=== RECORDS ===

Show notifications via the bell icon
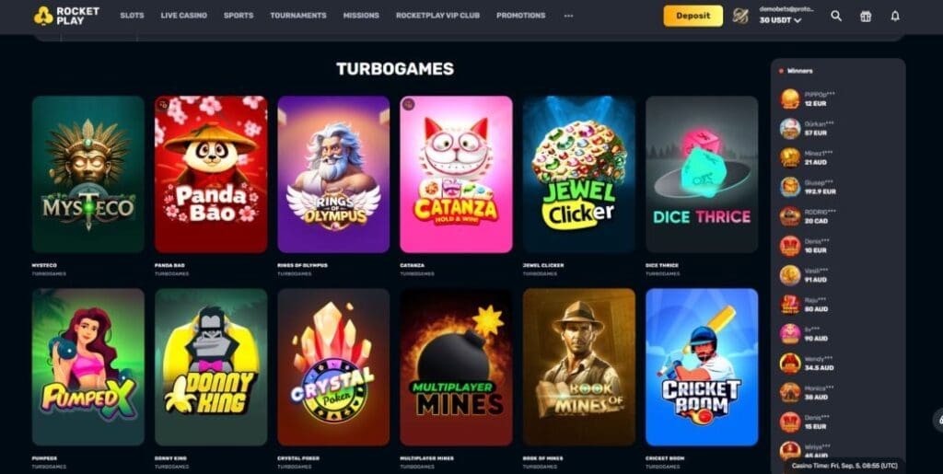943x474 pixels. pyautogui.click(x=895, y=17)
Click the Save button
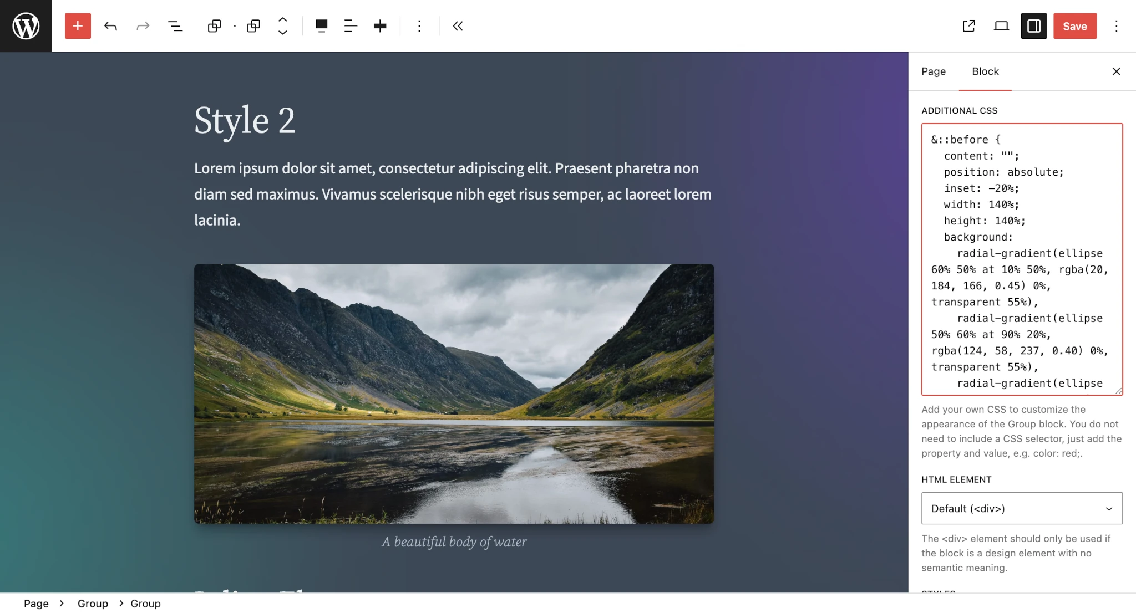This screenshot has width=1136, height=613. click(1074, 26)
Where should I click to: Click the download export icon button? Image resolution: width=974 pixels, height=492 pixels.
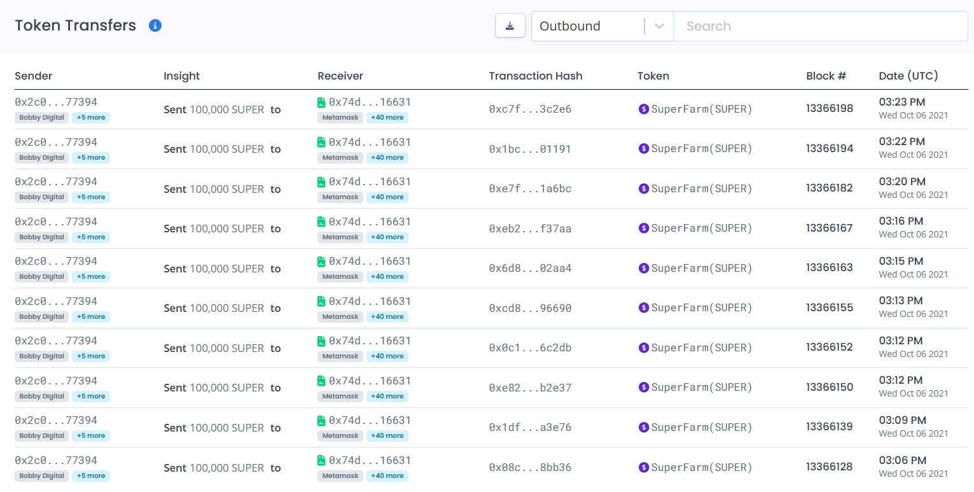[x=510, y=25]
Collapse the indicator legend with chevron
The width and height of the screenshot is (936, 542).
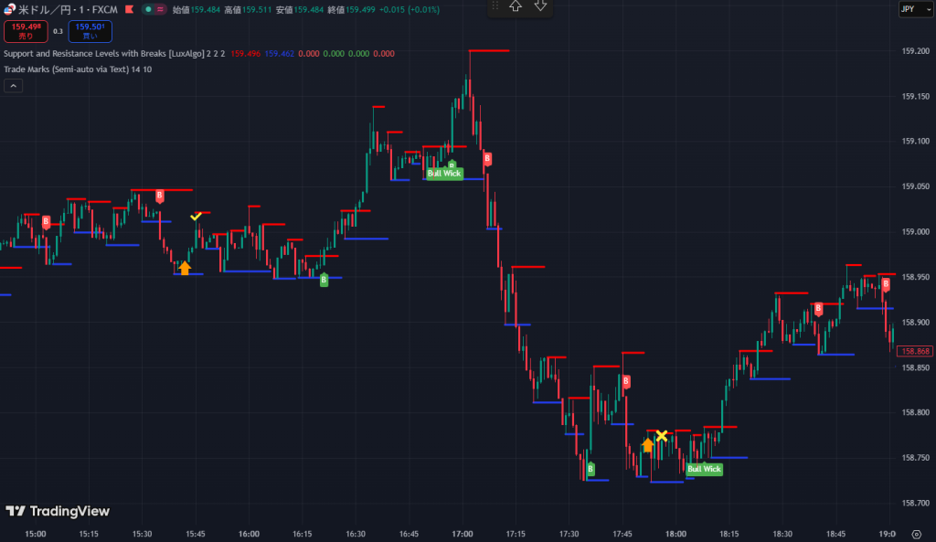[x=14, y=86]
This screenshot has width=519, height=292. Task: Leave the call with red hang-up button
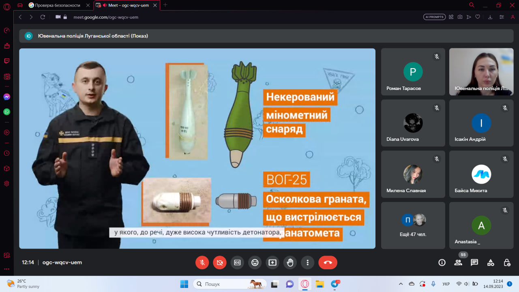328,262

===

• _TASK OBJECTIVE_: Give back every line of the records above word for word, leaving out the pictures.

• _SOLUTION_:
Show notifications via the bell icon
943x474 pixels. pyautogui.click(x=895, y=17)
Click the Save button
This screenshot has width=1136, height=613. click(1074, 26)
Where should I click to: Click the download export icon button? Image resolution: width=974 pixels, height=492 pixels.
[x=510, y=25]
Collapse the indicator legend with chevron
The width and height of the screenshot is (936, 542).
[x=14, y=86]
This screenshot has width=519, height=292. Task: Leave the call with red hang-up button
328,262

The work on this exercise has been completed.